Contribute to open source software projects to build your portfolio and build connections to other developers.

As a software developer it is important to have a catalog of work that shows your true potential and ability to contribute to existing codebases. What better way to show off your skill than by making contributions to open source software that we use all the time (such as NPM modules).

Your job is to choose several existing issues from a project of your choosing that you can complete within the week (feel free to search resources for inspiration).

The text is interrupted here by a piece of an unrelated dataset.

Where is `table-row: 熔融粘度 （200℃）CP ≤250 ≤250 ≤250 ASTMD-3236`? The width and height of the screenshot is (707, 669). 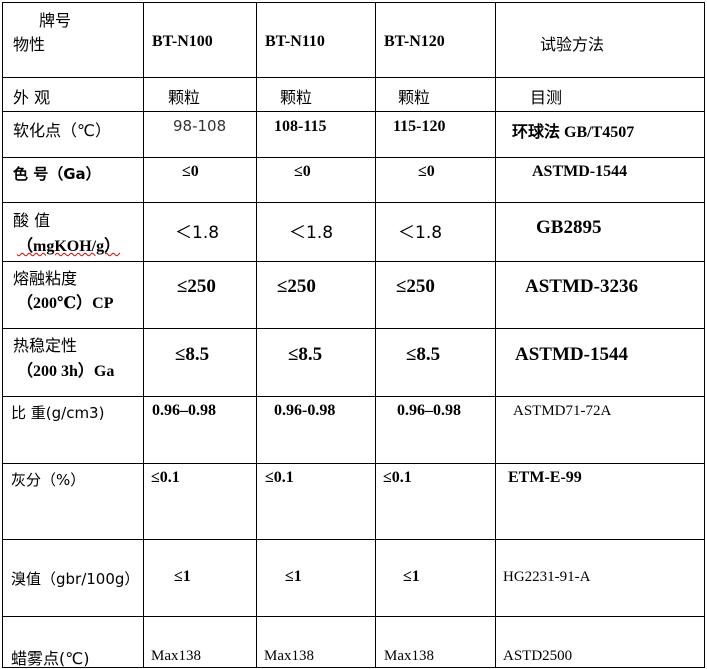 table-row: 熔融粘度 （200℃）CP ≤250 ≤250 ≤250 ASTMD-3236 is located at coordinates (354, 295).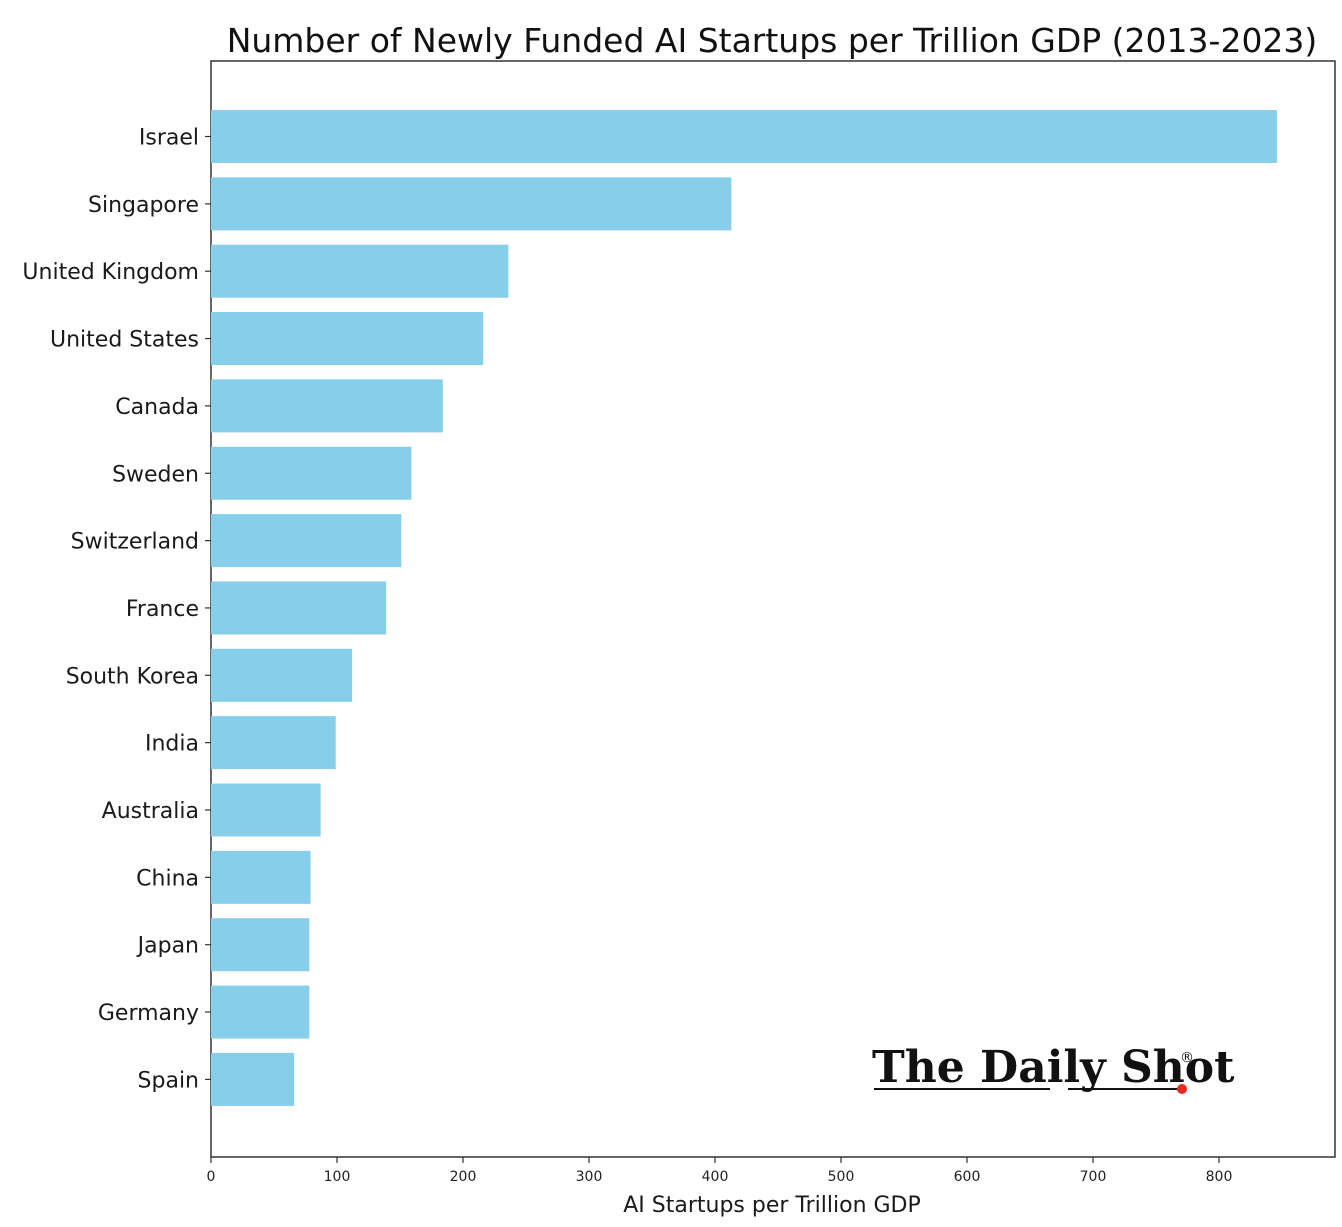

And then fork the repo, set the artifact, create a README.md detailing the issues, finish the issues and submit PRs for review.

Context

In the field you need to build relationships and make sure that your resume stands out from the pile (aka the black hole of tech resumes). One way to stand out is contributing to well known projects. This project is to test your understanding of JavaScript as well as your ability to determine your skills and pick a project within your ZPD.

When choosing a project make sure to pick something you’re actually interested in and perhaps you have used before. Make sure that the project is something you can complete in week, but also stretches you. You are responsible for setting your own artifact and making it easy for your coach to determine whether or not you completed the specs (have finished the issue you set out to complete).

Specifications

  • Choose 3-5 issues from one or more JavaScript packages/libraries/repos that will take you a week to complete. If you finish early choose other issues.
  • Open source project repo is forked.
  • Include a gist with links to submitted PRs as your artifact.
  • README.md in your gist artifact contains a description of the issues, the open source project they come from, and any other necessary instructions to test your code.
  • Follow any guidelines established in the CONTRIBUTING.md file of the project repo (if there is one).
  • PR is submitted with a link in the README.md
  • All PRs pass all continuous integration tests (if applicable).
  • All PRs include a clear description summarizing the changes made and referencing the issue addressed.
  • Commit messages are concise and descriptive.
  • Code is well formatted without any linting errors.
  • Variables, functions, CSS classes, etc. are meaningfully named.
  • Functions are small and serve a single purpose.
  • Code is well organized into a meaningful file structure.
  • Code follows design principles of existing codebase.

If changes are requested, make changes to get the PR merged.

Stretch

  • Write a blog about the experience and add link to the artifact.